WHAT YOU HAVE TO DO ::
In your transcription, keep every record exact and leave out the pictures.

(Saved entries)

Segment Open

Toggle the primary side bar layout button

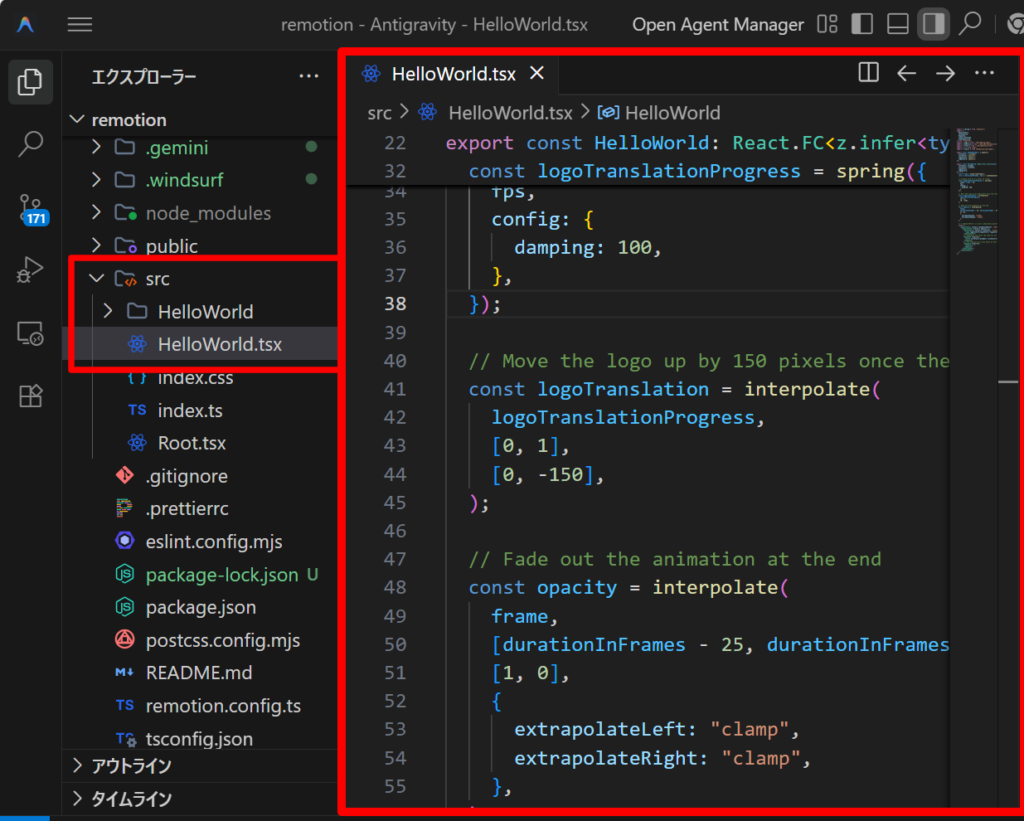click(862, 24)
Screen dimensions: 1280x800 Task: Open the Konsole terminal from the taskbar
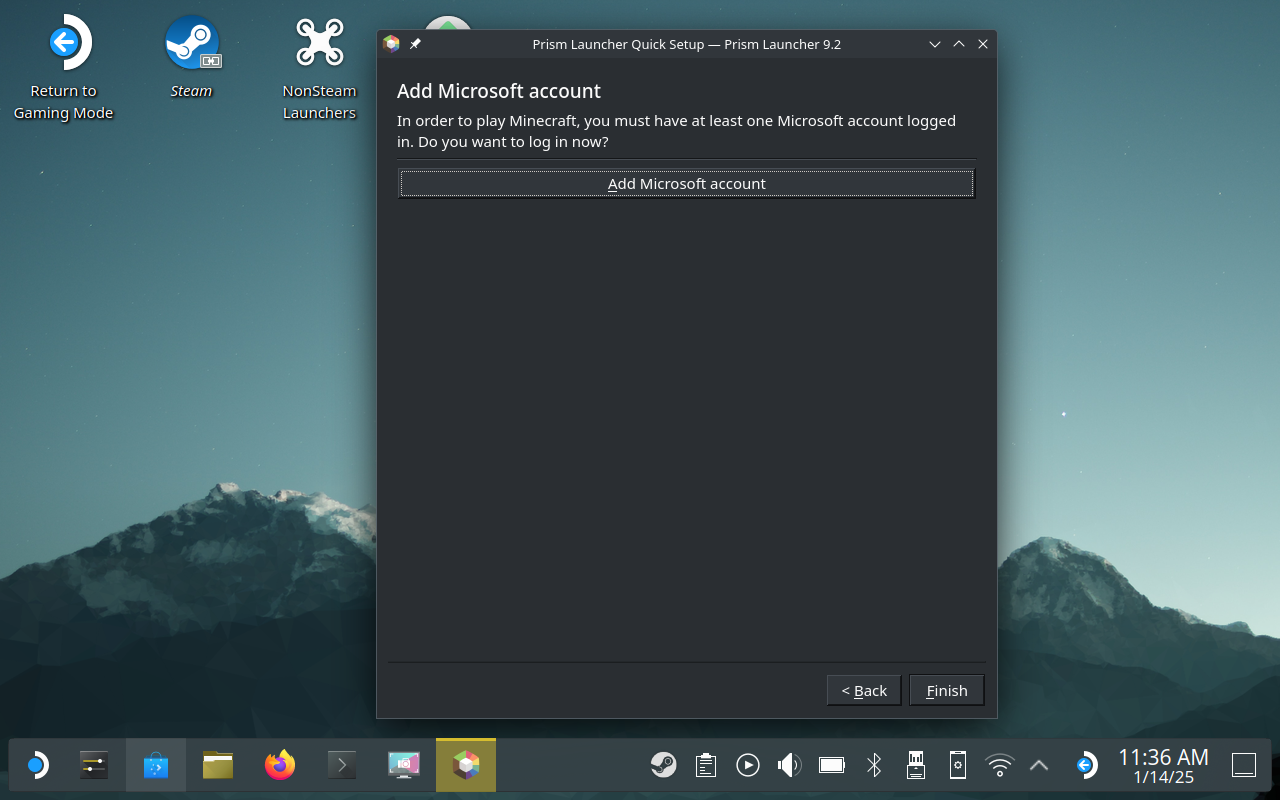point(342,766)
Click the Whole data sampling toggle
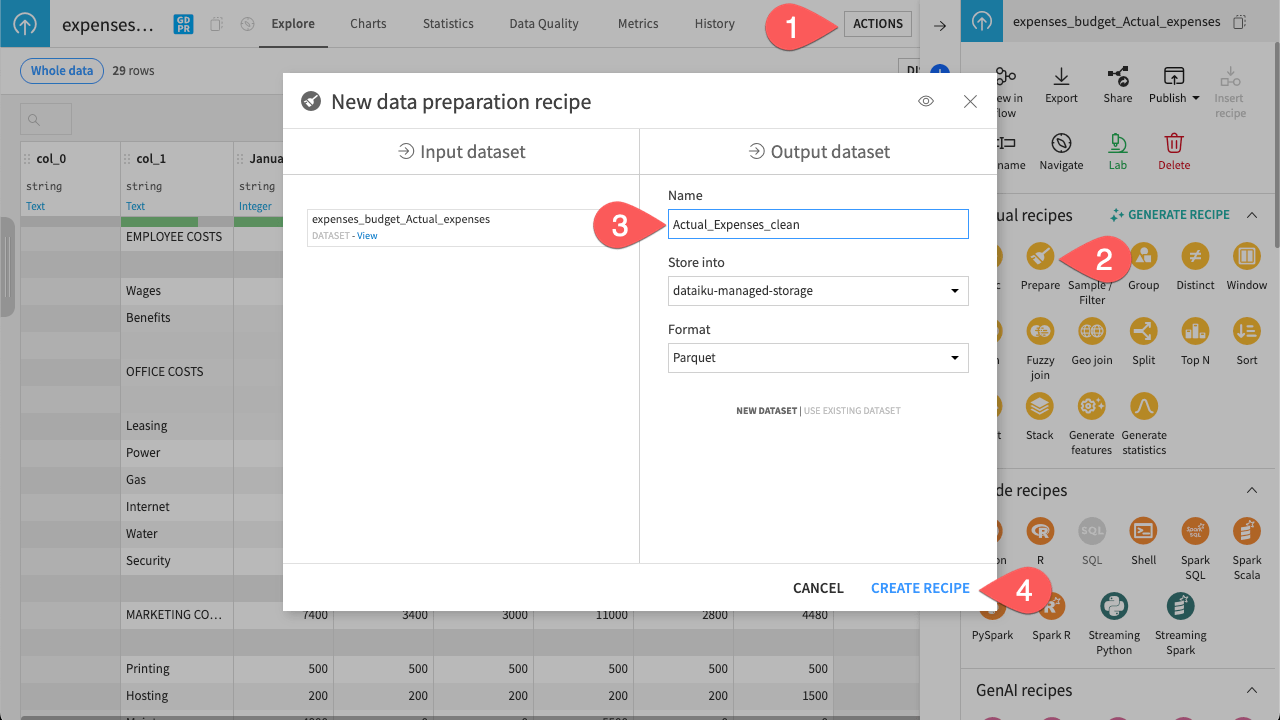Viewport: 1280px width, 720px height. click(x=61, y=70)
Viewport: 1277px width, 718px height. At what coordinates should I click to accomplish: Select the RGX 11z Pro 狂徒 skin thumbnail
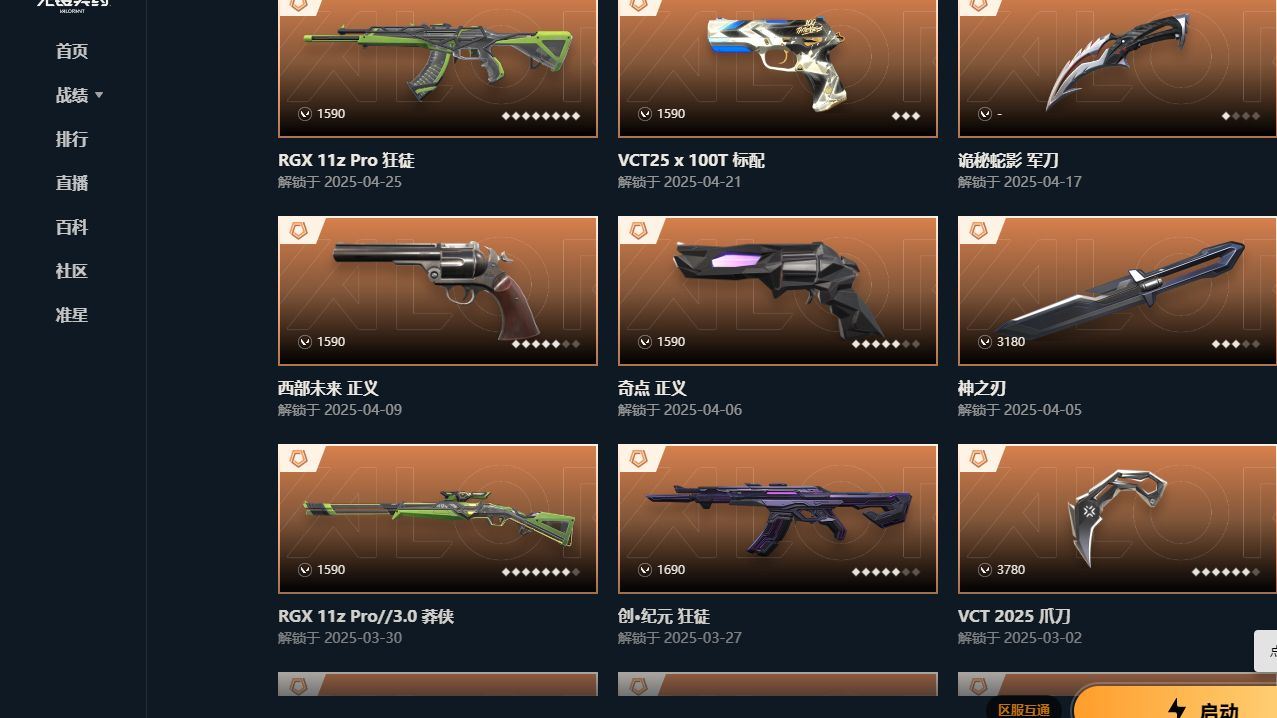click(x=438, y=68)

Segment Closed

ANSWER TO THE EXERCISE ::
Toggle the primary side bar layout button

click(862, 24)
Screen dimensions: 1280x800 Task: Open the Konsole terminal from the taskbar
point(342,766)
Click the Whole data sampling toggle
Viewport: 1280px width, 720px height. click(x=61, y=70)
Viewport: 1277px width, 718px height. At what coordinates should I click to accomplish: Select the RGX 11z Pro 狂徒 skin thumbnail
click(x=438, y=68)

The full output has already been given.